Теория струн, которая представляет собой попытку объединить гравитацию с законами микрофизики, предполагает, что все во Вселенной состоит из крошечных вибрирующих струн. Но он предполагает, что существует больше измерений, чем те, которые мы переживаем. Эти дополнительные измерения, по его мнению, так тесно сжаты вместе, что мы не замечаем их всех. И каждый тип компактификации может создать вселенную с другой микрофизикой, поэтому другие Большие взрывы, когда они остынут, могут подчиняться другим законам. Следовательно, "законы природы" в этой еще более широкой перспективе могут быть местными "актами", регулирующими наш собственный космический участок.

Если физическая реальность такова, то есть реальная мотивация для исследования "контрфактических" вселенных (мест с другой гравитацией, другой физикой и т. д.), для изучения того, в каком диапазоне или параметрах может возникнуть сложность, а какие приведут к мертворожденному космосу. Удивительно, но это продолжается, и недавние исследования показали, что вы можете представить себе вселенные, которые даже более дружелюбны к жизни, чем наша собственная. Однако большинство "корректировок" физических констант сделали бы вселенную полностью пустой.

Тем не менее, некоторым не нравится концепция мультивселенной. Ученые опасаются, что это сделает надежду на фундаментальную теорию, объясняющую константы, столь же бесполезной, как нумерологические изыскания Кеплера, связывающие планетарные орбиты с вложенными платоновыми телами.

Но наши предпочтения не имеют отношения к тому, какова на самом деле физическая реальность, поэтому мы, безусловно, должны быть открытыми для возможности неминуемой великой космологической революции. Сначала у нас было коперниканское осознание того, что Земля не является центром Солнечной системы — она вращается вокруг Солнца. Затем мы поняли, что в нашей галактике есть миллионы планетных систем, и что в нашей наблюдаемой Вселенной есть миллионы галактик.

Так может ли быть так, что наша наблюдаемая область — на самом деле наш Большой Взрыв — является крошечной частью гораздо большей системы?

Откуда мы знаем, что наша Вселенная необычна? Чтобы ответить на этот вопрос, нам нужно вычислить вероятности каждой комбинации констант. Но это невероятно сложно. В конечном итоге мы не знаем, были ли другие Большие взрывы. Но это не просто метафизика. Возможно, однажды у нас появятся причины полагать, что они существуют.

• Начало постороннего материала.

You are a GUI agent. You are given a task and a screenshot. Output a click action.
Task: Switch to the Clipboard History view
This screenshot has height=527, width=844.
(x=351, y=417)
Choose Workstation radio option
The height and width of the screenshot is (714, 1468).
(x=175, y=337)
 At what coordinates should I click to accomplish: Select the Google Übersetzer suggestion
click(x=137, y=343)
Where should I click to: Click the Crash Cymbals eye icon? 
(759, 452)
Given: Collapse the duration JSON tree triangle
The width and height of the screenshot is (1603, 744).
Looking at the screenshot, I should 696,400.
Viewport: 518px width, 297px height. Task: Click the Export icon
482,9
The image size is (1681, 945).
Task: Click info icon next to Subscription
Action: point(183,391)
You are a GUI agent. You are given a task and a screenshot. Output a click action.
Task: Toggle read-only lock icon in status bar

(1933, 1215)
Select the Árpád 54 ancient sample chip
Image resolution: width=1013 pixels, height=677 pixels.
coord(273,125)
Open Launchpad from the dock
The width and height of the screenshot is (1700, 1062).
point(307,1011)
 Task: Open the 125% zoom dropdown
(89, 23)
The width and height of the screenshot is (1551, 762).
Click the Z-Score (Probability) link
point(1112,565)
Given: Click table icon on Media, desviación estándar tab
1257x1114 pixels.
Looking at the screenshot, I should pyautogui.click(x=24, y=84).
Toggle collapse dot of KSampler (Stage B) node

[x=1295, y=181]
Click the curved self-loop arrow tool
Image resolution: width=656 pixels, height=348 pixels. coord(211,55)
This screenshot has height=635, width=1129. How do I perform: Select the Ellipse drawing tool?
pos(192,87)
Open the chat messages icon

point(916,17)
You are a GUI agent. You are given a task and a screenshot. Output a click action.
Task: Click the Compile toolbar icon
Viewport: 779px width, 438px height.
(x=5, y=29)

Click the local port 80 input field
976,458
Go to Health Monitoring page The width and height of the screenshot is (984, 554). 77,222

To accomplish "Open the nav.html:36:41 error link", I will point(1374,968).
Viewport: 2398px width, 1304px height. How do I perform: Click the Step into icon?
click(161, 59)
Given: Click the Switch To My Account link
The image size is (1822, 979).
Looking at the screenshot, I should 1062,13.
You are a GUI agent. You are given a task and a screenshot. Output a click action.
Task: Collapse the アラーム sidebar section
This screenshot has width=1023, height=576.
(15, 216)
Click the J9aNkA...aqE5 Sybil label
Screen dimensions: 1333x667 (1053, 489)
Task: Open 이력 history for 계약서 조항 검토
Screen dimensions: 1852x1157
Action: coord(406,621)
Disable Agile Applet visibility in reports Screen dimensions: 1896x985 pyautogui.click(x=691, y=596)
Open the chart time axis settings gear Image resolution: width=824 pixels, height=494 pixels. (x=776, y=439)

В частности, если бы у нас была теория, описывающая физику в экстремальных условиях сверхраннего Большого взрыва, и если бы эта теория была подтверждена другими способами, например, выводом некоторых необъяснимых параметров в стандартной модели физики элементарных частиц, то, если бы он предсказал несколько Больших Взрывов, мы должны отнестись к этому серьезно.

Критики иногда утверждают, что мультивселенная ненаучна, потому что мы не можем наблюдать другие вселенные. С другой стороны, мы не можем наблюдать внутреннюю часть черных дыр, но мы верим теориям о том, что там происходит. Причина, почему теория о внутренних процессах Черных дыр встречает одобрение проста: она заслужила доверие, поскольку согласуется со многими вещами, которые мы можем наблюдать.

Самое грустно в этом то, что ответ на вопрос о мультивселенных может быть для нас слишком сложен — точно так же, как квантовая теория слишком сложна для обезьян. Вполне возможно, что машинный интеллект мог бы исследовать геометрические тонкости некоторых теорий струн и, например, выдавать некоторые общие черты стандартной модели. Тогда мы будем уверены в теории и серьезно отнесемся к другим ее предсказаниям.

В конечном итоге физическая реальность на ее глубочайшем уровне может быть настолько глубокой, что ее разъяснение придется ждать постчеловеческих видов — как бы угнетающе это ни звучало. Но это не причина, по которой можно отбросить подобные теории, как антинаучные.